The cover art for Lethal Fetish, my upcoming mystery novel in the Riley series features sultry, salacious, even lascivious images. Conor Mullen—my immensely gifted and creative artist—and I worked with various images to evoke the decadence that unfolds in the story. We settled on three evocative features (not including the less subtle elements in the storefront windows): stiletto heels, fishnet stockings and San Francisco’s Coit Tower. So why are these so suggestive?

According to psychologists, we associate high heels with sexiness by seeing that a woman’s: 1) breasts are enhanced because the shoes cause her back to arch which thrusts her chest forward, 2) buttocks appear larger because they are lifted, 3) legs look longer and a higher leg:torso ratio is associated with younger women, 4) hips sway more because the heels shorten her gait and force pelvic rotation, and 5) feet look more petite and attractive. So, evolutionary lust conspires with fashion innovation.

As for fishnet stockings, their story begins in the 1920s when these articles of (un)clothing revealed flashes of a flapper’s flesh, and showgirls discovered that the loose weave on loose women alluringly distorted rounded flesh.
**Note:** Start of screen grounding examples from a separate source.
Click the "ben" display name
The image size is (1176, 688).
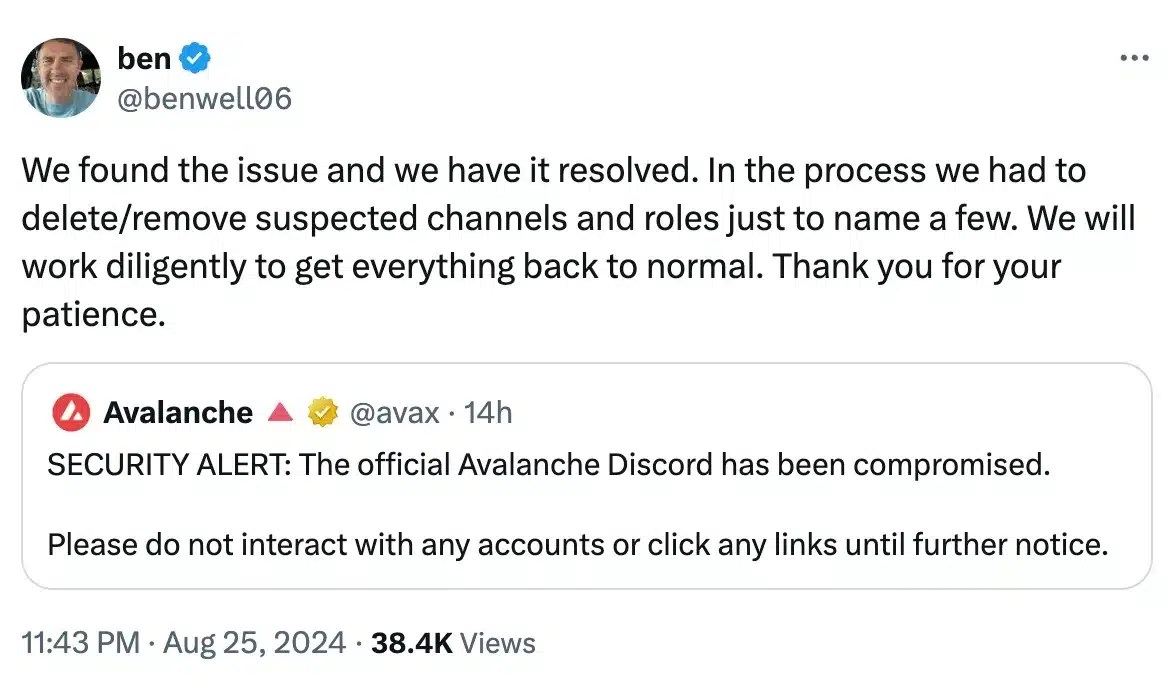click(144, 59)
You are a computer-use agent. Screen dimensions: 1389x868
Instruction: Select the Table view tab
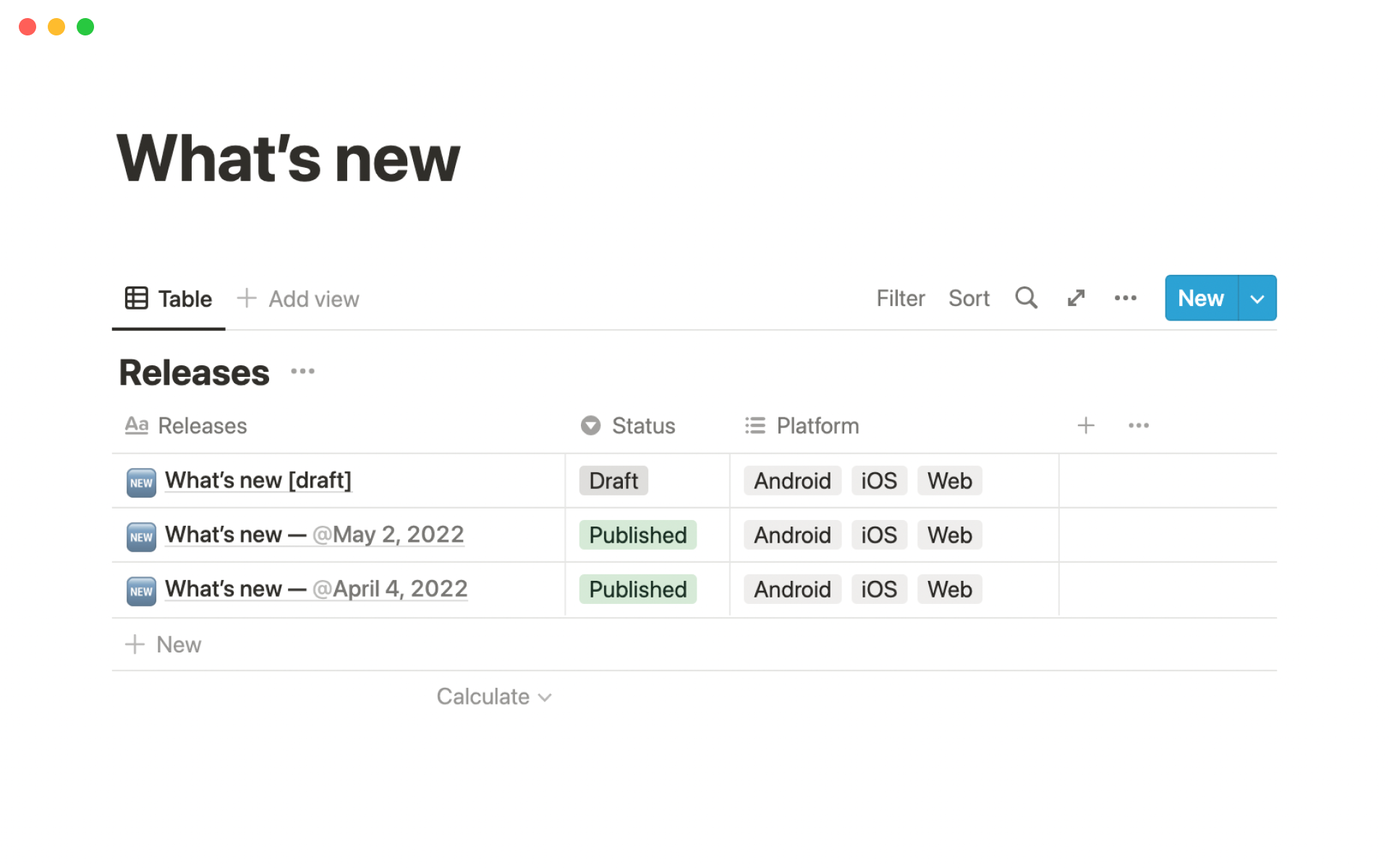[x=169, y=299]
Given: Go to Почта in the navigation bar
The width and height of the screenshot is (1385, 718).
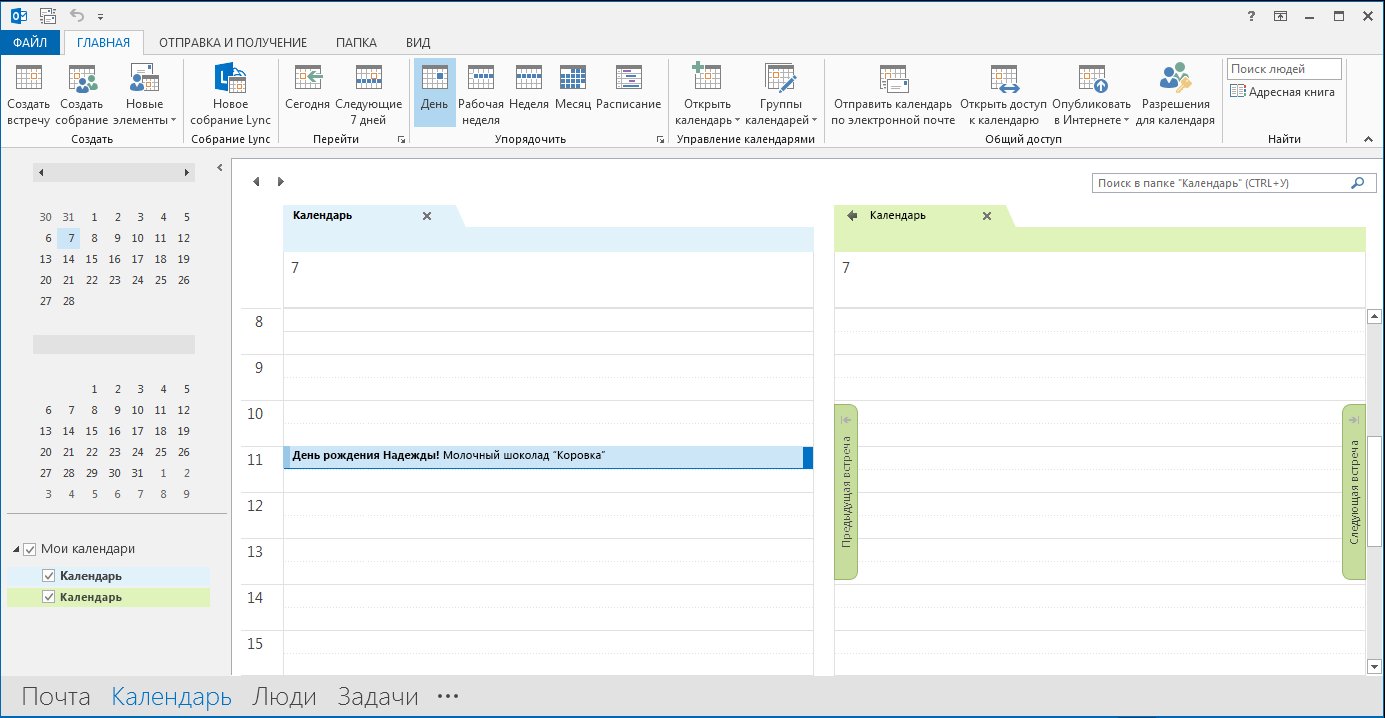Looking at the screenshot, I should click(56, 697).
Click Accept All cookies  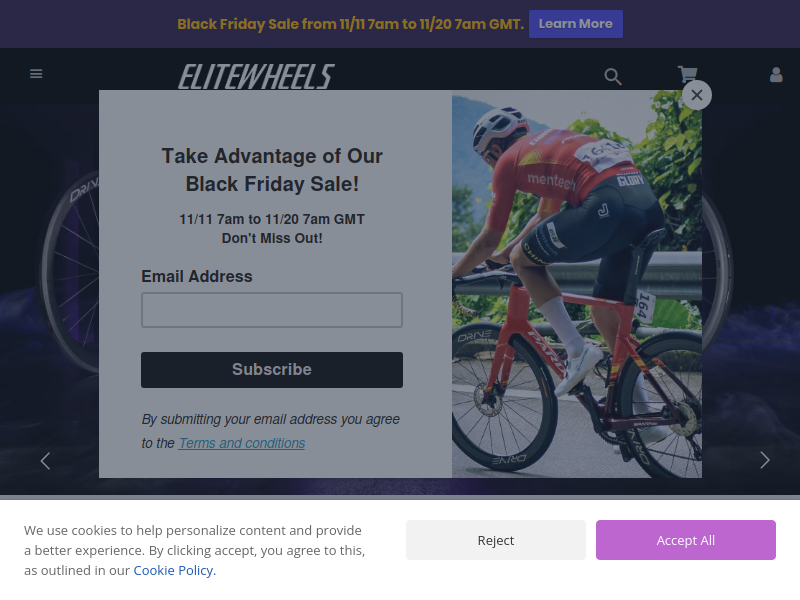(x=685, y=540)
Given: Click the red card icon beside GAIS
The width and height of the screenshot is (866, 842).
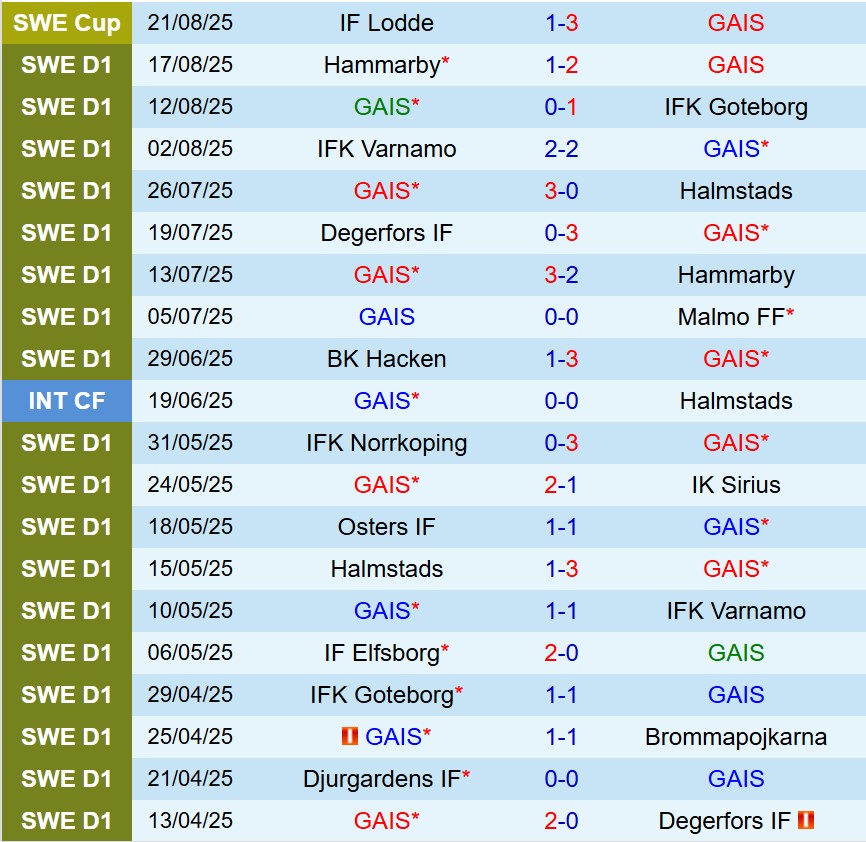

Fishnets surged to fashion prominence in the 1950s with pin-up girls such as Bettie Page, Jane Russell and the inimitable Marilyn Monroe. And in the 1970s, punk rockers shredded fishnets in homage to BDSM culture—a raw sensuality that Madonna took to new levels of fashion in the 1980s.

This leaves us with Coit Tower, an architectural erection featured in Vertigo (1958) which Alfred Hitchcock bluntly described as “a phallic symbol.” This art deco “beacon of virility” is not named in reference to coitus but to Lillie Hitchcock (no relation to Alfred) Coit, aka 'Firebelle Lil' Coit. This eccentric, turn-of-the-century dame was (in)famous for smoking cigars and dressing like a man to access San Francisco’s gambling halls. Upon her death in 1920, she left the city a large sum of money which the civic leaders used to build the tower, as well as commissioning a statue of studly firefighters (one cradling an unconscious barefooted lass)—Lillie’s notorious, some would suggest lurid, obsession.

There you have it, three strange even twisted stories behind the images on the cover of Lethal Fetish—a murderous tale in which Riley is thrust into the kinky corners of a city where the boundary between normalcy and deviancy is blurred, where sex is handcuffed to violence.